Le passage de Badredine Bouanani de la Côte d’Azur à l’Allemagne devait marquer un tournant dans sa jeune carrière. Mais de l’OGC Nice à VfB Stuttgart, le rêve a laissé place au doute.
Et avec lui, l’ambition de disputer la Coupe du Monde de la FIFA 2026 semble aujourd’hui s’éloigner considérablement.
Arrivé à Stuttgart avec l’espoir de franchir un cap, Bouanani n’a pas réussi à s’imposer. Plus inquiétant encore, l’année 2026 a débuté sans la moindre minute disputée, que ce soit en Bundesliga ou en UEFA Europa League. Une situation paradoxale pour un joueur qui avait pourtant inscrit deux buts lors de la phase de groupes européenne.
Ce manque de continuité a progressivement fragilisé sa position au sein de l’effectif. Dans une équipe de Stuttgart performante sur la scène nationale et continentale, la concurrence est rude et les opportunités rares. Résultat : le jeune ailier algérien se retrouve cantonné à un rôle secondaire, voire inexistant.
Des portes qui se ferment en sélection
Cette situation en club a des répercussions directes sur son avenir international. En sélection, la concurrence est intense. Riyad Mahrez continue d’afficher un niveau élevé et conserve la confiance du sélectionneur Vladimir Petković. Parallèlement, de nouveaux profils émergent et s’imposent.
Anis Hadj Moussa, en pleine explosion avec Feyenoord, enchaîne les performances décisives.
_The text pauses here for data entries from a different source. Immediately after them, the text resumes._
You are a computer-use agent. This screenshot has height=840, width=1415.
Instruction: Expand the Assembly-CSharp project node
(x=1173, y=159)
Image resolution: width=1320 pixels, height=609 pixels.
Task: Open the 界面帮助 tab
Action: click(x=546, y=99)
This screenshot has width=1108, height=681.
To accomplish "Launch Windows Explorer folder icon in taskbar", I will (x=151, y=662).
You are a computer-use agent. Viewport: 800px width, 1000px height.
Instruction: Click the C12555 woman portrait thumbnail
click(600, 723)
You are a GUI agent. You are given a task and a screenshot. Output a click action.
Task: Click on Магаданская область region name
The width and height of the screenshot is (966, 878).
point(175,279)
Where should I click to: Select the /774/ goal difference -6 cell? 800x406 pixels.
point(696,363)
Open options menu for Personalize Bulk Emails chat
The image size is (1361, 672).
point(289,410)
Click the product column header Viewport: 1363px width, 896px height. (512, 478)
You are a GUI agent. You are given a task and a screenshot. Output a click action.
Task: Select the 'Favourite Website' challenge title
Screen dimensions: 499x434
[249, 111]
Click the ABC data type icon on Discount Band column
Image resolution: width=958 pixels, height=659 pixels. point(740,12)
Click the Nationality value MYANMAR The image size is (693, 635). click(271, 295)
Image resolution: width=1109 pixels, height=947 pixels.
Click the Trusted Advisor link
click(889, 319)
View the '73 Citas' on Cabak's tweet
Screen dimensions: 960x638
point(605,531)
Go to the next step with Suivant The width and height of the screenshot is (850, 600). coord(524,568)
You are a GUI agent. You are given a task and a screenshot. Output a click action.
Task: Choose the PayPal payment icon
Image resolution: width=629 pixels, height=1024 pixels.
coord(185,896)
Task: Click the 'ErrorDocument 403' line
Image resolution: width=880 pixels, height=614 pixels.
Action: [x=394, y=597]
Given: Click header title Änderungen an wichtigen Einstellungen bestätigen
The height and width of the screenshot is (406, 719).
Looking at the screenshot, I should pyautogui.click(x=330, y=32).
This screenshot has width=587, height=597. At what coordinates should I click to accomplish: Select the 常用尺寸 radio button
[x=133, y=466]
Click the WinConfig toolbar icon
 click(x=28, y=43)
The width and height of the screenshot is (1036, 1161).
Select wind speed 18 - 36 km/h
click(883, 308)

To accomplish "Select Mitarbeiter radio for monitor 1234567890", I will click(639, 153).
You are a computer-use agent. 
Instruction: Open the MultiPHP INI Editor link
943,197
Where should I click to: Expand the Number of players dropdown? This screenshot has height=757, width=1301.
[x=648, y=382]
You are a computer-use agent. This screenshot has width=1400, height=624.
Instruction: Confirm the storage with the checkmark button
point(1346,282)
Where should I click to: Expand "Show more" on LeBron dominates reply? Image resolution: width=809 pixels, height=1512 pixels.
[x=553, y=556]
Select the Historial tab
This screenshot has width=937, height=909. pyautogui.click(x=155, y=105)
De son côté, Ilan Kebbal s’affirme comme un élément clé du Paris FC. Dans ce contexte, Bouanani apparaît aujourd’hui loin dans la hiérarchie des ailiers. Le joueur n’a pourtant jamais caché son ambition de participer au Mondial 2026. Mais entre le manque de temps de jeu, la dynamique positive de ses concurrents et la stabilité des choix du sélectionneur, cet objectif semble désormais très difficile à atteindre.
À l’approche de la fin de saison, son avenir suscite de nombreuses interrogations. Un départ lors du mercato hivernal vers un championnat susceptible de lui offrir davantage de minutes — la Turquie, par exemple — aurait peut-être constitué une option judicieuse pour relancer sa carrière. À ce stade, une réflexion stratégique s’impose.
Car pour espérer revenir dans la course internationale, Bouanani devra avant tout retrouver du rythme, de la confiance et un rôle central en club. Sans cela, le rêve américain de 2026 risque de rester à l’état de promesses inachevées.